What is your definition of a "particle"? The only one I know in cs
is silver hydroxide:
Ag(+) + OH(-) --> AgOH
Frank Key's Dr. Maass claims silver hydroxide is soluble to 13.3 ppm
in his paper, "Solubility Products Involving Silver Compounds". The
pdf file is on Frank's web page
http://www.silver-colloids.com/Papers/papers.html
but the site seems to be down at the moment so I can't give the
exact url. Anyway, his calculation is wrong. Silver hydroxide is
insoluble, as shown in my proof at
http://escribe.com/health/thesilverlist/m79117.html
and
http://escribe.com/health/thesilverlist/m78851.html
Any silver ions that may plate out on the cathode at very low
current density are captured by Van der Waals forces, so they are
not likely to go back into solution. Instead, they make a sludge.
I haven't seen any balanced equations or credible explanations to
show how other "particles" are produced.
> Ions become silver chloride in the stomach, and thus are metered
> into the blood stream at a slower rate, but can be inproved by
> mixing with an electrolyte solution before taking.

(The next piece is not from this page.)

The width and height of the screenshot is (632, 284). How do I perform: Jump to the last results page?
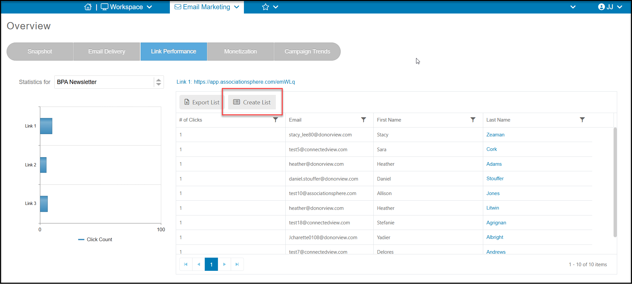click(237, 264)
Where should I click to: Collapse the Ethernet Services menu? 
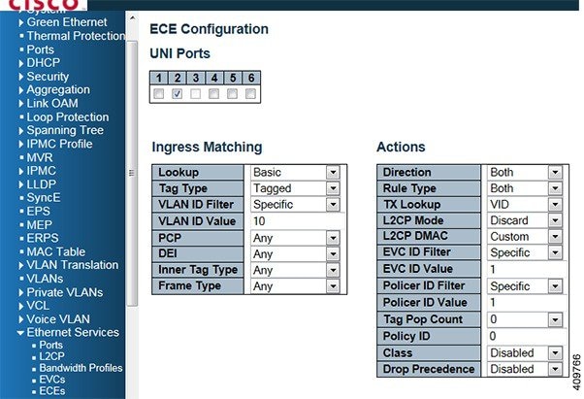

I find sublingual absorption to be most effective. However, a simple
test proves the silver ions combine with salt in the saliva to
produce AgCl. This is why I was so interested to see your silver
chloride solubility post.
> Ionic silver alone can cause Argyria, but when there are particles
> present they act as a prophylatic and prevent Argyria.
I don't think so. Do you have any balanced equations to show this?

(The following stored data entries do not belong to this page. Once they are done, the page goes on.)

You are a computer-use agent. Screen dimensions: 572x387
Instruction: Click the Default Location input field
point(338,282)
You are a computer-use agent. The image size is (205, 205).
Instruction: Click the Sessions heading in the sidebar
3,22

Silver nitrate causes Argyria - where are the particles?
It is possible to make cs with very low silver hydroxide content.

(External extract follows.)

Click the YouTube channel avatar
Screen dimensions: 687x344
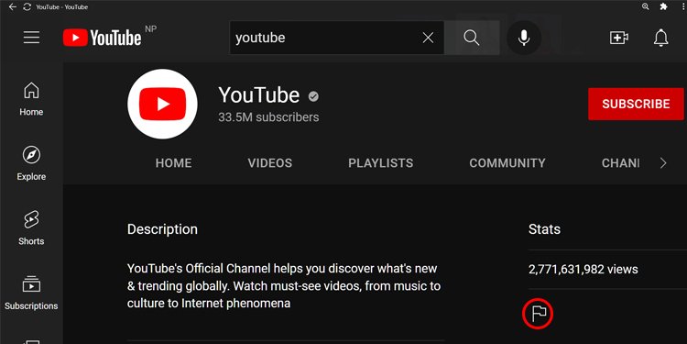tap(162, 104)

Nobody has got Argyria from ionic cs, but plenty have from MSP and
other products. See Jason's articles on Argyria:
http://www.silvermedicine.org/argyria-cases.html
http://www.silvermedicine.org/argyria.html
> Ionic silver improves healing due to it's ability to make injured
> cells de-differentiate.
I agree completely. I have had some near-miraculous healing of
second degree burns by placing ordinary bandages over the open
wounds and keeping them soaked with 20uS cs.
A week or two later, the layers of skin are replaced with fresh skin
and you cannot tell where the damage occurred. There is no scar
whatsoever.
> I am simply interested in know exactly how all this works, and I
> really don't care if it is the ions or particles that do certain
> things, since any good EIS will have both.
I don't believe this is true. As mentioned above, it is possible to
make high ionic cs with very low silver hydroxide content.
The silver hydroxide particles give cs the yellow tint. It is
desirable from a cosmetic point of view to minimize it. This means
finding ways to minimize the production of silver hydroxide.
> I believe that in the body both ions and particles end up being
> particles in the end, so it does not really matter what you start
> with.
The pople who make MSP products claim you need extremely large
concentrations in the bloodstream - several thousand ppm for invive,
and perhaps 40,000 ppm for tetrasilver.
If particles have any biological effect, why do these products have
such high silver concentration?
I believe the only thing in cs that has any effect is the ions. The
silver hydroxide particles are insoluble, inert, and have no
biological activity. Steve Quinto's time/kill analysis of Mesosilver
shows that the ions kill quickly, but the chlorides and particles
are inert in comparison to the ions.
http://tinyurl.com/3qb4v
Silverlon bandages claim the body fluids convert elemental silver
into ions, but you have to wet the bandage with dw first.
The photos on their web site clearly show healing does take place.
But it would seem to be much more effective if plain bandages were
soaked in high ionic cs and placed on the wounds.